## PROMPT
Locate every line in the material below that has the word "agent". Copy each of those lines.

*** RECORDS FOR THE TASK ***

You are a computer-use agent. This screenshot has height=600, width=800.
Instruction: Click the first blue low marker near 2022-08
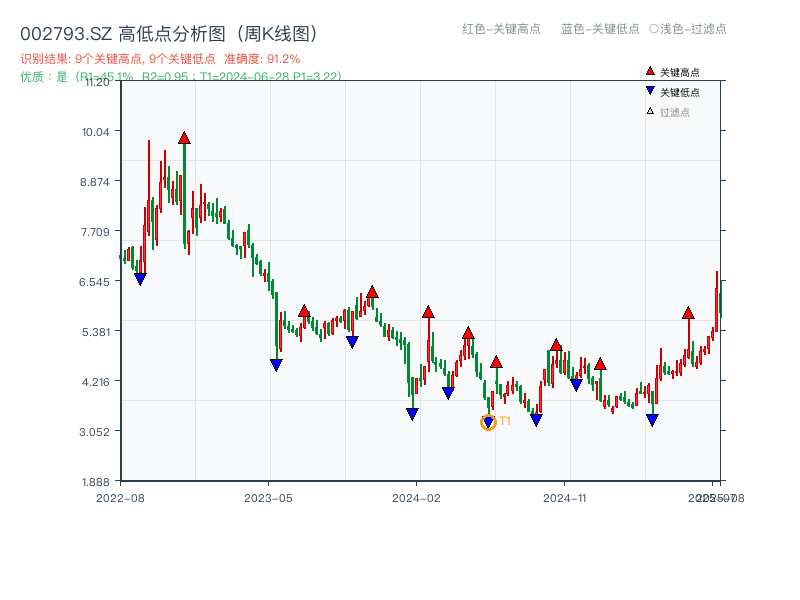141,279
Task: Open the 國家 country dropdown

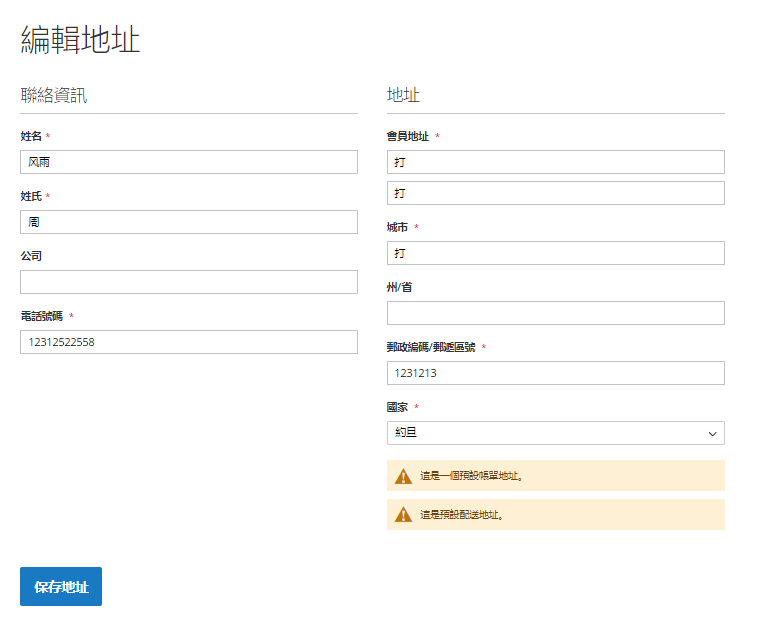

***
*** RECORDS FOR THE TASK ***

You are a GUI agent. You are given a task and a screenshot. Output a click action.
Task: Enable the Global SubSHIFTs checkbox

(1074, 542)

***
*** RECORDS FOR THE TASK ***

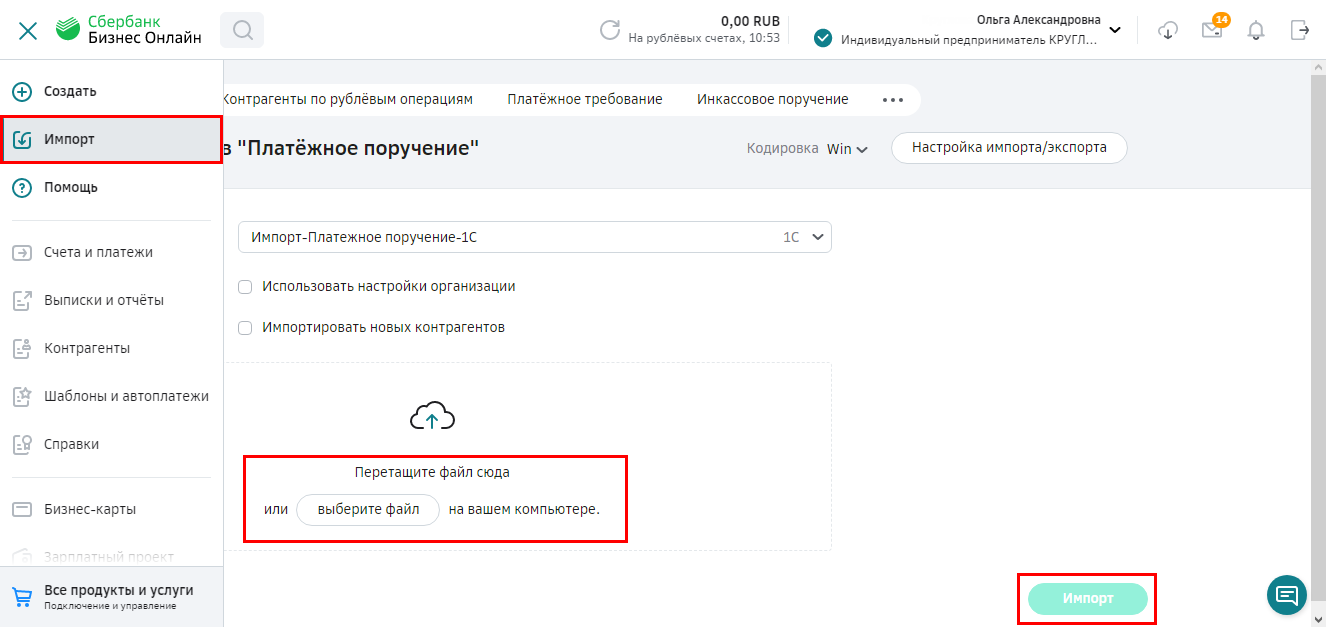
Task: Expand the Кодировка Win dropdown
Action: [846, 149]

***

## EXERCISE RESULT
You are a computer-use agent. This screenshot has height=600, width=800.
You are a GUI agent. You are given a task and a screenshot. Output a click action.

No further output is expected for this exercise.